Один раз после такой веселой минуты Коля спросил:

- Товарищ капитан! Вы на самом деле верите? Война на самом деле будет?.. Вы так с нами обращаетесь, как будто война начнется не сегодня, так завтра.

Капитан остановился, задумался. И мы получили лекцию о международном положении. Это положение нам в общем было известно. Но капитан Портянкин так его осветил, что впереди никакого другого выхода не было, кроме войны.

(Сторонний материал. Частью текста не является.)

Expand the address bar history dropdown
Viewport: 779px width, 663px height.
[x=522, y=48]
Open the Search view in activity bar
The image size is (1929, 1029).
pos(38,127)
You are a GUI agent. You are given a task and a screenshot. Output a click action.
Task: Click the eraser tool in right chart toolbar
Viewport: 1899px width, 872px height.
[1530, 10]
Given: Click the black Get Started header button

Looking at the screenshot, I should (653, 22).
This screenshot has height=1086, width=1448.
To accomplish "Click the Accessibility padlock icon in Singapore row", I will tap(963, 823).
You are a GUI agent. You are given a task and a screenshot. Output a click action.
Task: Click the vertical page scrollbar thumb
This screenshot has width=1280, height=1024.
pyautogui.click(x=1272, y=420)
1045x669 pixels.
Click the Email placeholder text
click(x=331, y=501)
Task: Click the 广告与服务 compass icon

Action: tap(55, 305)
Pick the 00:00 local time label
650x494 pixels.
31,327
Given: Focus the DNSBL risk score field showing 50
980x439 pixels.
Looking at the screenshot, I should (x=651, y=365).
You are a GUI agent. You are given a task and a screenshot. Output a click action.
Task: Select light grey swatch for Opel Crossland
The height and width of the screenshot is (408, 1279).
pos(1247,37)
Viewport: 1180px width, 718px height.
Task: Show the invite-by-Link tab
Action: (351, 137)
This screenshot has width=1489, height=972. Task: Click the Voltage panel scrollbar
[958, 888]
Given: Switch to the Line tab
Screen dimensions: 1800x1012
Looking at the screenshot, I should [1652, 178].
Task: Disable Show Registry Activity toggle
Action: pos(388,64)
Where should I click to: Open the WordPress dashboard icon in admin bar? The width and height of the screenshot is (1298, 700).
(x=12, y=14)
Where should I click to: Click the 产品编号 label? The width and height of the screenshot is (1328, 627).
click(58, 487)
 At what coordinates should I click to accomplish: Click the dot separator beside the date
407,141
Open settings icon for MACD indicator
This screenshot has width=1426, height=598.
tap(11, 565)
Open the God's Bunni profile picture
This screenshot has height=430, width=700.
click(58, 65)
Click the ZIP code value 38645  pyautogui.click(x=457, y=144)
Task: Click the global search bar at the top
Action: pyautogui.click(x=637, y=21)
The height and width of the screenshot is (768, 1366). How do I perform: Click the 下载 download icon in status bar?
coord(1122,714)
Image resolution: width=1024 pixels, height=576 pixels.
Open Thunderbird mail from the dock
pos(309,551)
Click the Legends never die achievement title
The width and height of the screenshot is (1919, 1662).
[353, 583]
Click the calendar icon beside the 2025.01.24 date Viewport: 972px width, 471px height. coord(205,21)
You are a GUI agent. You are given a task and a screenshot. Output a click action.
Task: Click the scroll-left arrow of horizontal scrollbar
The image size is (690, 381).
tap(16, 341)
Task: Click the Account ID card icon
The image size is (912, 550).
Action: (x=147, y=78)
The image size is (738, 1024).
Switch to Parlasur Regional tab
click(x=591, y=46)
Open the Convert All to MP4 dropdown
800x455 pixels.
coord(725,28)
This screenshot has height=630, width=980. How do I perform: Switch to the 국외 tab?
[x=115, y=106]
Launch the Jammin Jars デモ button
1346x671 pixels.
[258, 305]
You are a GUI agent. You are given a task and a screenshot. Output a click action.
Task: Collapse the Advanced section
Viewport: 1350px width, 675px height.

- А как же пакт о ненападении? - растерянно спросил я. В самом деле, как же пакт? В наших газетах даже слово "фашизм" исчезло. Режим Гитлера стали называть национал-социализмом. Вообще как-то тихо стало. Капитан Портянкин на это ответил.

- Страшно, - сказал он, - когда война начинается молча...

Как это молча? Война? Молча? Исподтишка? Значит - нас обманывают у всех на глазах? И этот фон Риббентроп только снаружи такой гладенький, улыбчивый и такой сияюще мирный? Он обнимается с нашими руководителями, пьет вино из наших погребов - говорят, у фон Риббентропа редкий вкус на вина! Он потешает наших руководителей светскими манерами, светскими остротами, он делает все, чтобы понравиться. И чтобы война началась молча.